El propio Ernesto Pérez Balladares, quien se enfrentó a Pedro Miguel González por el control del partido, le pidió a la Contraloría General de la República investigar la manera en que se manejan los contratos de personal en la Asamblea Nacional, ante indicios de que se utilizaron para nombrar a los delegados. No hubo investigación.

En el PRD, hay quienes apuestan a que esto es una pelea momentánea y que más tarde que temprano llegarán a un acuerdo en el cual nadie salga derrotado.

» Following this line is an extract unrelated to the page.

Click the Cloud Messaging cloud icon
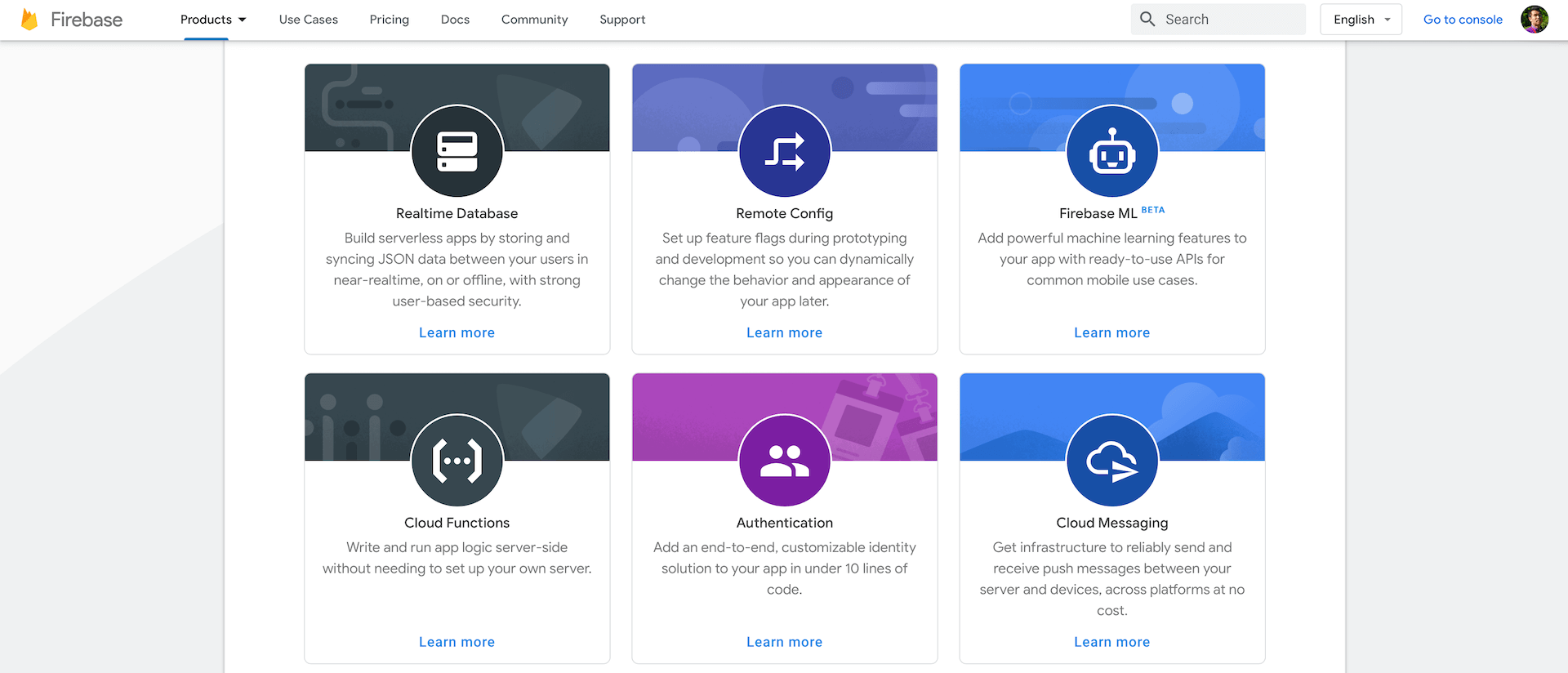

La opción que se baraja para alcanzara ese acuerdo sería apostar por Yara Campo o alguna de las mujeres (Ceila Peñalba o Sharon Sinclaire de Dumonoir) que están en la lista de aspirantes a magistrado del Tribunal Electoral.

Ahora los diputados tienen dos meses para encontrar la manera de ponerse de acuerdo, quedar bien ante la opinión pública y mantener, de una manera velada, lo que algunos han denominado ‘matrimonio de conveniencia' en la Asamblea.

Mientras esto sucede, los diputados de Cambio Democrático se convierten en otra opción.